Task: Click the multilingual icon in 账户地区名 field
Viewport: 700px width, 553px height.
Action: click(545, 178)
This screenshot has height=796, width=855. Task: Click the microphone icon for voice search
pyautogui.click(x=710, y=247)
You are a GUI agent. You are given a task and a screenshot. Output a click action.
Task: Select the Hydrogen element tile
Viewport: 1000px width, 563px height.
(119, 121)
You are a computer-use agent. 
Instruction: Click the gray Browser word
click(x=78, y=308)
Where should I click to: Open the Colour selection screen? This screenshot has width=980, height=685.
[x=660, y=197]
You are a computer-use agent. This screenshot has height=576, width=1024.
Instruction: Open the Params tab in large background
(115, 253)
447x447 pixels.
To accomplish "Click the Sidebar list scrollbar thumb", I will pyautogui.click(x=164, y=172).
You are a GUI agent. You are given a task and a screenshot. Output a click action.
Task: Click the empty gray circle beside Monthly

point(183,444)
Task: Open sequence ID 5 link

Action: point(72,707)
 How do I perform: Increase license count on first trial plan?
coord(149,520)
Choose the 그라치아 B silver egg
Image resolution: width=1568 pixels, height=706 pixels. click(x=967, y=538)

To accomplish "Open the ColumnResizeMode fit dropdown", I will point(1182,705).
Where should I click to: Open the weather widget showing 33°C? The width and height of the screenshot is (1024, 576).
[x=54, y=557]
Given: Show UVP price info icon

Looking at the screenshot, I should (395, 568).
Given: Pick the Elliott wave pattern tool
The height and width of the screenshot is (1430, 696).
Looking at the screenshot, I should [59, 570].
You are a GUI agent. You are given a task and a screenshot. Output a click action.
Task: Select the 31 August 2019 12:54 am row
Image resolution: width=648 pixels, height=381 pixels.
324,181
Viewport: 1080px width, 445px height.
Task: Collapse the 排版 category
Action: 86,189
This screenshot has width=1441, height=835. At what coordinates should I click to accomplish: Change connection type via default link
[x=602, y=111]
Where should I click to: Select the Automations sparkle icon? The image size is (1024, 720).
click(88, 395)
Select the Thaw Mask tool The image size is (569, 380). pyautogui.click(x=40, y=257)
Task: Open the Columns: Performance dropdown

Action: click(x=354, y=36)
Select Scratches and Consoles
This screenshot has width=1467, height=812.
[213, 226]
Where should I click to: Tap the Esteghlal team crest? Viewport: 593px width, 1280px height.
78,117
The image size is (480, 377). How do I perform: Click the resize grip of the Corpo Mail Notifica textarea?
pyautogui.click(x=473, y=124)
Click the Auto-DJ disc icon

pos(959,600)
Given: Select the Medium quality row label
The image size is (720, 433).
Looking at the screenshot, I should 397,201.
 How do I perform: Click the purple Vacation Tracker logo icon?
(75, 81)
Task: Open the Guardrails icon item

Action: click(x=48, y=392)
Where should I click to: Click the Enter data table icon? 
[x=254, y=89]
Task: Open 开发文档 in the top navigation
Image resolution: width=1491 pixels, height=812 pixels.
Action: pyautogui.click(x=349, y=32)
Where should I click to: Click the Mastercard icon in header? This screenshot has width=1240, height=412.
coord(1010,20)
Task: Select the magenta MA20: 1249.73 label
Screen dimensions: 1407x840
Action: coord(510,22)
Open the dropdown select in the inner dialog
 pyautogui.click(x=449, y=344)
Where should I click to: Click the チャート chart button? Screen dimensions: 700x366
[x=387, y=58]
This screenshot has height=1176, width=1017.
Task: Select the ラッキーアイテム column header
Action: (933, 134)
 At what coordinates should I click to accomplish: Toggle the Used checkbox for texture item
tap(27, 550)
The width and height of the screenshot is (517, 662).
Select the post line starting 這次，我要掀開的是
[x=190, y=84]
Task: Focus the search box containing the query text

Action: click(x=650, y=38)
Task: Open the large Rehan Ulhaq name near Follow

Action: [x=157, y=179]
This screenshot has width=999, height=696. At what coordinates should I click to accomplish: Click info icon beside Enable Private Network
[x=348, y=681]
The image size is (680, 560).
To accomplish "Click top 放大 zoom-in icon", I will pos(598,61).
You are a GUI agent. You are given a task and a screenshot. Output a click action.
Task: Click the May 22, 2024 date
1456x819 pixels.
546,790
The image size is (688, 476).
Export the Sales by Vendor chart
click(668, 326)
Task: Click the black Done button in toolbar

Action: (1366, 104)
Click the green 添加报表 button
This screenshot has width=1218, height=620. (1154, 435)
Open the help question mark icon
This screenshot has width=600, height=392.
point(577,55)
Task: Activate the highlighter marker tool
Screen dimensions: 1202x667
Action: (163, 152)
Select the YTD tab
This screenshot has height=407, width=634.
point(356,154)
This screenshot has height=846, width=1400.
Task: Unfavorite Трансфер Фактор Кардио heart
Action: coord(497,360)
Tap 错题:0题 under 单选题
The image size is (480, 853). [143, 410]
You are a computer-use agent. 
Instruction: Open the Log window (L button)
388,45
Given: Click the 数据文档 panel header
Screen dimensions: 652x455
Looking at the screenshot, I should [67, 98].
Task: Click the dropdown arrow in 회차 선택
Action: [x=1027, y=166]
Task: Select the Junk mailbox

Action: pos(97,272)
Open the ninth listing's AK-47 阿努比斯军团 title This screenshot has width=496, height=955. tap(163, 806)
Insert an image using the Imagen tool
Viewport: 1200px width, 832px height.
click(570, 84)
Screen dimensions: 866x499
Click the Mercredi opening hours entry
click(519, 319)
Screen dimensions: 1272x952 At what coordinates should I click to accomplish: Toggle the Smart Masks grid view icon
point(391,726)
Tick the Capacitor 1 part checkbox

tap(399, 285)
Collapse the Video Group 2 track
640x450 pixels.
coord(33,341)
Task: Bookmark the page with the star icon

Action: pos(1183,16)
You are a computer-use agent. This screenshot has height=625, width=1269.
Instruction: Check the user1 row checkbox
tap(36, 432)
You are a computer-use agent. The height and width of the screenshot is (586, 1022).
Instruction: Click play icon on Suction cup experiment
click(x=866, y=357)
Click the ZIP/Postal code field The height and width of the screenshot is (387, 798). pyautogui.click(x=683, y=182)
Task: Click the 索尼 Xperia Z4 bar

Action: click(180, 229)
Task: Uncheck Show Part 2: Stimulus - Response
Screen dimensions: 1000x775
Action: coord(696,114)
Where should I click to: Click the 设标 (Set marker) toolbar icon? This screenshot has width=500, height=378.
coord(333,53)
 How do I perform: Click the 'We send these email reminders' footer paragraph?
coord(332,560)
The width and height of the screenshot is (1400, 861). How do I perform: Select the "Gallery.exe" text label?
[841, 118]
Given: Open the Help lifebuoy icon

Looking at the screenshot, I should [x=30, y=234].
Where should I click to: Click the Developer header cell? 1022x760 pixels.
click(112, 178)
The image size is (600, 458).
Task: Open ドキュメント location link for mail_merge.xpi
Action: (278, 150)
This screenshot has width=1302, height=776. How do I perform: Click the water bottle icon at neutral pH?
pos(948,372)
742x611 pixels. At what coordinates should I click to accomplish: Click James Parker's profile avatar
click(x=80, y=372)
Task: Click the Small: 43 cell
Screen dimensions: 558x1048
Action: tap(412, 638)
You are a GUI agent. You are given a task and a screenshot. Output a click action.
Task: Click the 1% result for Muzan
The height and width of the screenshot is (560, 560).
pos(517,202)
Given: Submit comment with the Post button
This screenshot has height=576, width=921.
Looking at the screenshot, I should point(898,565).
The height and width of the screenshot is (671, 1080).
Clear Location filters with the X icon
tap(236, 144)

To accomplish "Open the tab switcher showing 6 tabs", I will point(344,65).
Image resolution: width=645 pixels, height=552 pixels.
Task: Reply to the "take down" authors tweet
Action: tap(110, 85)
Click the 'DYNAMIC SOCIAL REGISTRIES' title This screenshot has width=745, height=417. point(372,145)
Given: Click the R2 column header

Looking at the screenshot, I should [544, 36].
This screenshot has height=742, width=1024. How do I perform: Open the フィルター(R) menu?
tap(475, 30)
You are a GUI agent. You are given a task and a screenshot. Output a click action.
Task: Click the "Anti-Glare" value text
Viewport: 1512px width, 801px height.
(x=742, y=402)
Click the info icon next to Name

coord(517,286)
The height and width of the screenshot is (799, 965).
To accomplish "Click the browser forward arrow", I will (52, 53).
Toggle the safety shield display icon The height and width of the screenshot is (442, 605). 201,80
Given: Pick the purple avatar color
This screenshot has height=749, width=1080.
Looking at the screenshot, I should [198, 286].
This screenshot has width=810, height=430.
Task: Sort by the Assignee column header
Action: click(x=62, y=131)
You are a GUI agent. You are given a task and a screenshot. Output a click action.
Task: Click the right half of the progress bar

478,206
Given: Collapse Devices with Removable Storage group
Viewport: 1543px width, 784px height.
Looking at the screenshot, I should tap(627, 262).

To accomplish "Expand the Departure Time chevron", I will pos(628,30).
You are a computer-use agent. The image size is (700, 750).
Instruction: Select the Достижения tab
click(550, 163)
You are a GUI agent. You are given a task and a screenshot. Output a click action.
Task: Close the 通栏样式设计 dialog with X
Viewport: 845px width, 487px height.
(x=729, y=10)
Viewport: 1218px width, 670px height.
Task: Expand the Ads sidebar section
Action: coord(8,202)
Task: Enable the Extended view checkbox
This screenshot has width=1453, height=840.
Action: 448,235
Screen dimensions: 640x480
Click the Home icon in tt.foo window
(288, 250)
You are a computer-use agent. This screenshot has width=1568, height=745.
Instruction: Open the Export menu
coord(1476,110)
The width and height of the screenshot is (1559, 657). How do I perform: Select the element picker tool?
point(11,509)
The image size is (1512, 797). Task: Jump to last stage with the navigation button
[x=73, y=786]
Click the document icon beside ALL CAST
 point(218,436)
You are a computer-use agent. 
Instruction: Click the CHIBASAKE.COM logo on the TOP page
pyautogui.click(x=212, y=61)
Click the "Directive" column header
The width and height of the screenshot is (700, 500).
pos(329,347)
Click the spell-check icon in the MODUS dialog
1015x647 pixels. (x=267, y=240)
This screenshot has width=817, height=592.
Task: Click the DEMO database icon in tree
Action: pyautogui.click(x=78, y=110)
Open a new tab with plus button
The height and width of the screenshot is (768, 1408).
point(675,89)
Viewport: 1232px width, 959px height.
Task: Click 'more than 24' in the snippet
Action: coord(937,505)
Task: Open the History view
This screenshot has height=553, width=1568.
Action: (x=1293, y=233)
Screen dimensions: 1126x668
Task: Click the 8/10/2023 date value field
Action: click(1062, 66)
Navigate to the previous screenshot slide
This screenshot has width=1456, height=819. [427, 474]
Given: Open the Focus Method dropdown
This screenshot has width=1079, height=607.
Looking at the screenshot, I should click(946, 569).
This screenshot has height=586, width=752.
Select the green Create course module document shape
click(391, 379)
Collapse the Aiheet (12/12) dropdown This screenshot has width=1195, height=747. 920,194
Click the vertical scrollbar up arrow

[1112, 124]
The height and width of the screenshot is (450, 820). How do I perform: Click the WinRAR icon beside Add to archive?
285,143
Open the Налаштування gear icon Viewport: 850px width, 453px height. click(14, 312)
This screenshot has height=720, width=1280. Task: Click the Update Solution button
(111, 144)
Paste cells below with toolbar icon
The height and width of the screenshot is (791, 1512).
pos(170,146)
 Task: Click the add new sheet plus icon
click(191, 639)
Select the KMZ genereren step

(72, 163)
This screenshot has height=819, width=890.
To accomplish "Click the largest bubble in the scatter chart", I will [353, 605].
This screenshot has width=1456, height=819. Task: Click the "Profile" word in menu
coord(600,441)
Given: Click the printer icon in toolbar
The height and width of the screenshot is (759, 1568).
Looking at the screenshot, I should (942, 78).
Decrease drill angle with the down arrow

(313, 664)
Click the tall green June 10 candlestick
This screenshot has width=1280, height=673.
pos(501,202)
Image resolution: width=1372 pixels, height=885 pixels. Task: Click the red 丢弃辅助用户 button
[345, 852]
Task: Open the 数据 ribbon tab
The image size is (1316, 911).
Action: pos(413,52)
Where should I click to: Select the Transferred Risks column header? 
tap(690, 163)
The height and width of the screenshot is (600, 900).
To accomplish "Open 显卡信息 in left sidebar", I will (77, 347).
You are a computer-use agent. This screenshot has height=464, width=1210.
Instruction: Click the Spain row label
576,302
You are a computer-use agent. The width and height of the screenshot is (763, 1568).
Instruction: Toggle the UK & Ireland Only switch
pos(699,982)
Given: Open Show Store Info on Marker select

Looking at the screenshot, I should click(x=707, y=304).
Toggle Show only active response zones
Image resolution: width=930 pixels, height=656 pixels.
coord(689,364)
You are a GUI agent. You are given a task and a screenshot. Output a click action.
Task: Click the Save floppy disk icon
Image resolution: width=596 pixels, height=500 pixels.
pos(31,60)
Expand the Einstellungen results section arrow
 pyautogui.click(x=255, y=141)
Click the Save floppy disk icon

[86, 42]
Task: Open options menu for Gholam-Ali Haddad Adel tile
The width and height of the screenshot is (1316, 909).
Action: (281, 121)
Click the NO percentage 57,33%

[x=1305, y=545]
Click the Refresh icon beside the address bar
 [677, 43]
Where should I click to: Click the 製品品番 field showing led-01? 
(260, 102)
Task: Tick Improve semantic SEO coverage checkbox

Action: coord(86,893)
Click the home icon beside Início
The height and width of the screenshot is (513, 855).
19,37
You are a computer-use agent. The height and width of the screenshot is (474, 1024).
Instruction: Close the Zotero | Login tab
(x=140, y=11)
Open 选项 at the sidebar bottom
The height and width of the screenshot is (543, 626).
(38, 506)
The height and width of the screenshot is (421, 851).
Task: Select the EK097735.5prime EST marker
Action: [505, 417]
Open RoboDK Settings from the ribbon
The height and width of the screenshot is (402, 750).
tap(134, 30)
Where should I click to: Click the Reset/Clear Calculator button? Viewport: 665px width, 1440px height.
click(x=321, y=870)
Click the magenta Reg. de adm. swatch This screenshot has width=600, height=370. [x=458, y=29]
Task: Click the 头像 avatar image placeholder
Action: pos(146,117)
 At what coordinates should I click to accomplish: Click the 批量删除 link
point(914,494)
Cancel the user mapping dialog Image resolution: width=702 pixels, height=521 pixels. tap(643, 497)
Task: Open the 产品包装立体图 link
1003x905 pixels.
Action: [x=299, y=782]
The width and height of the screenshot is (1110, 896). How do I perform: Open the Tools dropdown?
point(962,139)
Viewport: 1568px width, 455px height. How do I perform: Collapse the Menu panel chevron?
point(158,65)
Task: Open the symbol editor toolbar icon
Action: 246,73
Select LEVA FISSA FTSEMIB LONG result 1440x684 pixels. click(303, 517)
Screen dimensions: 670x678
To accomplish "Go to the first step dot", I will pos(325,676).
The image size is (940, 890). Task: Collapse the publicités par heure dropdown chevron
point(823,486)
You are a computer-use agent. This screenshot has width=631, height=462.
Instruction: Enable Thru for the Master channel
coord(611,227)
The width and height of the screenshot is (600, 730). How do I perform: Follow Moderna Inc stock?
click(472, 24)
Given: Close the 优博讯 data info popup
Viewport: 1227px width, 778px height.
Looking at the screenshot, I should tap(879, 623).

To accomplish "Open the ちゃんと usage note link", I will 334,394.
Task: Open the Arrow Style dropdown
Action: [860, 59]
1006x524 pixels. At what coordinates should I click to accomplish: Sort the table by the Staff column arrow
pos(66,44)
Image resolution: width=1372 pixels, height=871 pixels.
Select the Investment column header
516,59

» **What is needed**:
Only lines that include "tile" belong in the answer; return them from the entries above.

» **Task result**:
Task: Select the Hydrogen element tile
Task: Open options menu for Gholam-Ali Haddad Adel tile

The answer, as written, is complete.